心臓を手術するには心臓の拍動を止める必要があり、心臓を停止している期間、器械により呼吸(肺)と循環(心臓)の機能を代行しなければなりません。
この器械を人工心肺装置といいます。加えて心臓手術において手術野の心臓を見えるようにし手術を可能にすべく、無血状態・静止状態の確保も行ないます。
人工心肺装置には以下に記載の種類に分類されます。


全身に血液を送り出すという心臓の最も重要な機能を代行するのが血液ポンプです。
人工心肺回路のチューブを外部から回転するローラーでしごいて血液を送り出す仕組みのポンプを、ローラー型血液ポンプといいます。

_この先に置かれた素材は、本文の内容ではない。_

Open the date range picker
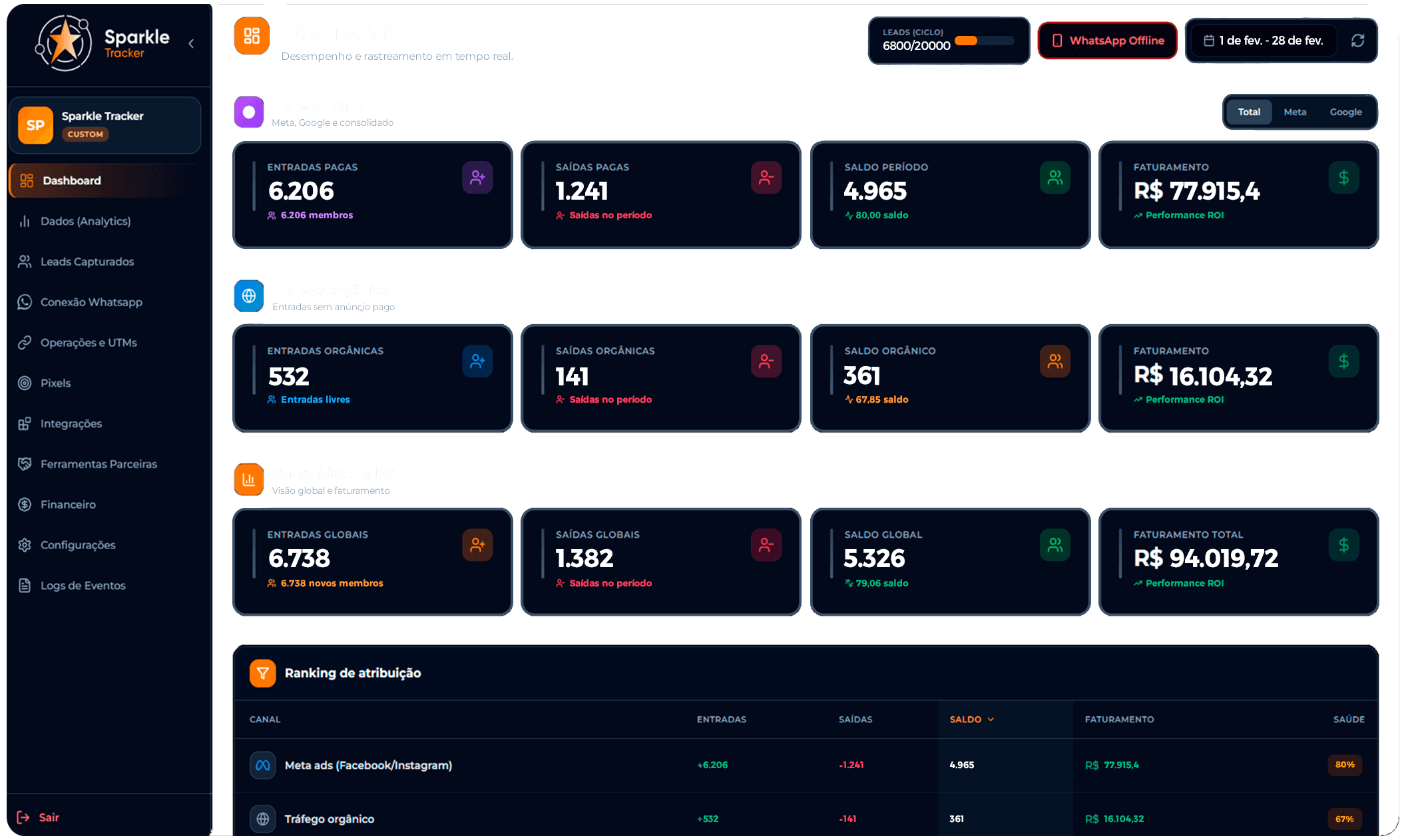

遠心力を利用して血液を送り出す仕組みのポンプを遠心式血液ポンプといいます。
ローラー型血液ポンプと異なり人工心肺回路のチューブをしごくことがないので、ローラー型に比べて血液へのダメージが少ないという特長があります。


心臓を手術するには心臓を停止させる必要があり、心停止中の心筋を保護する目的で心筋保護液を注入します。
この保護液を送り出す器械が心筋保護液供給装置です。
心停止中の心筋の代謝を抑える事で、安全に心臓を停止することが可能となりました。


人工心肺施行中、患者さんの体温管理を目的に、血液を冷却もしくは加温します。
人工心肺回路内の血液の冷却・加温を行なう器械が冷温水槽です。